Supplied material -
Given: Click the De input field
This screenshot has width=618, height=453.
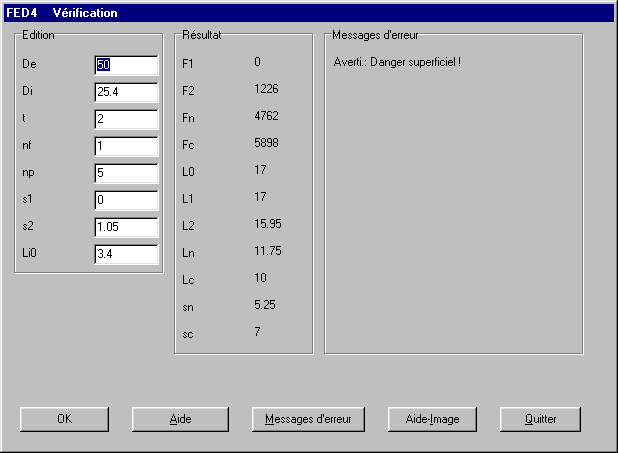Looking at the screenshot, I should (x=126, y=65).
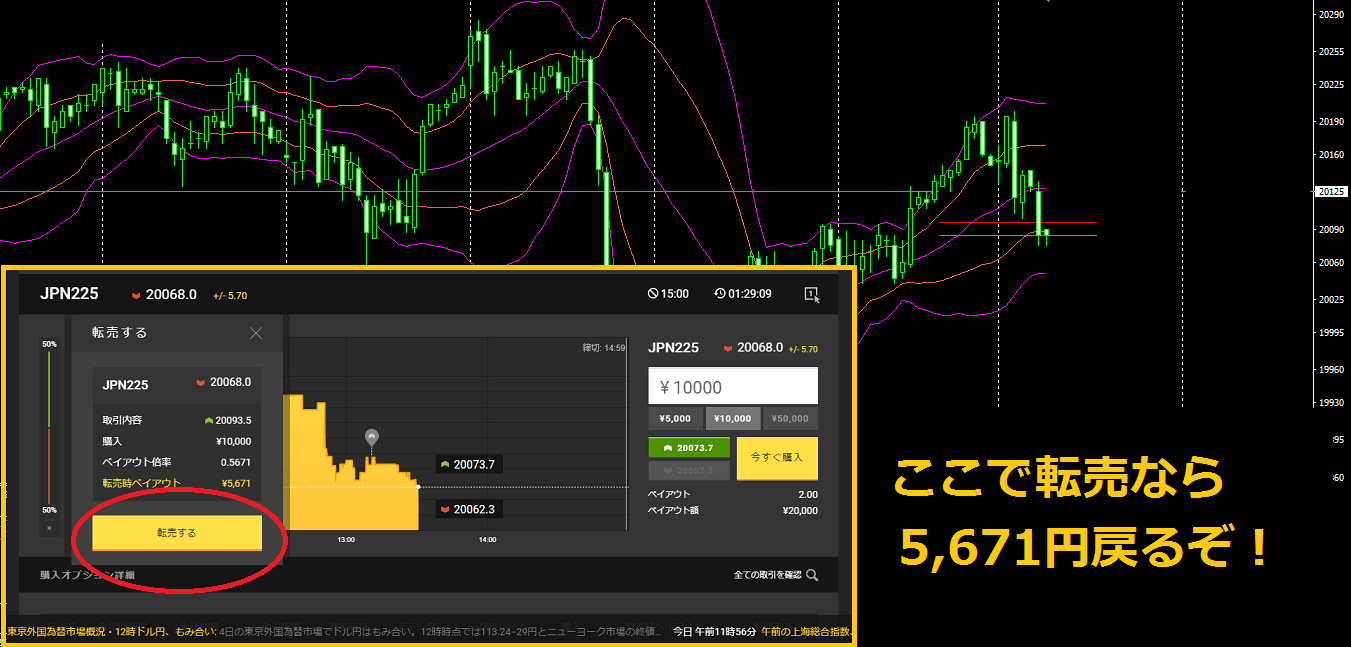Click the yellow 転売する resale button
Image resolution: width=1351 pixels, height=647 pixels.
pyautogui.click(x=177, y=533)
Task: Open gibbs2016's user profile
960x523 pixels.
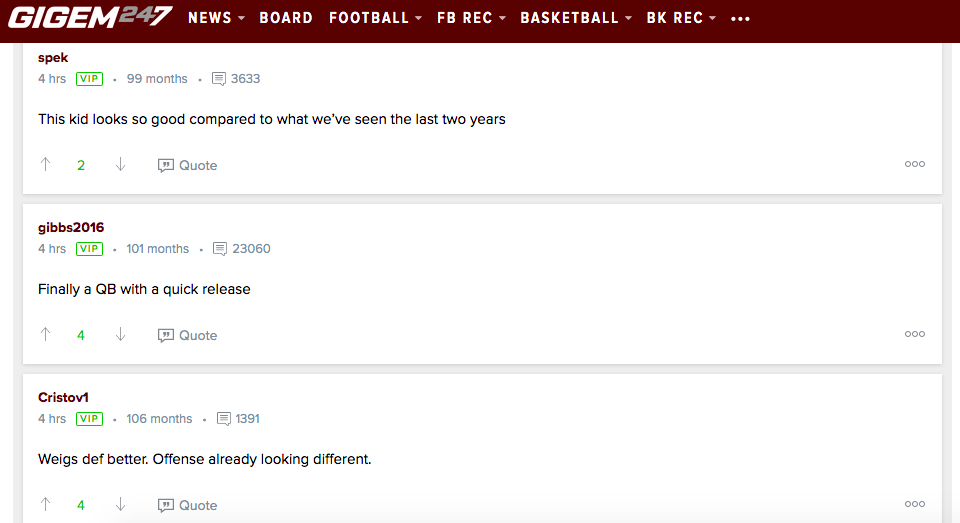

Exercise aim -
Copy out the rows word for word, starting at the line that contains "Task: Open gibbs2016's user profile" and running through the last row, with both ends included. Leave the pictures out.

Written answer -
Task: Open gibbs2016's user profile
960x523 pixels.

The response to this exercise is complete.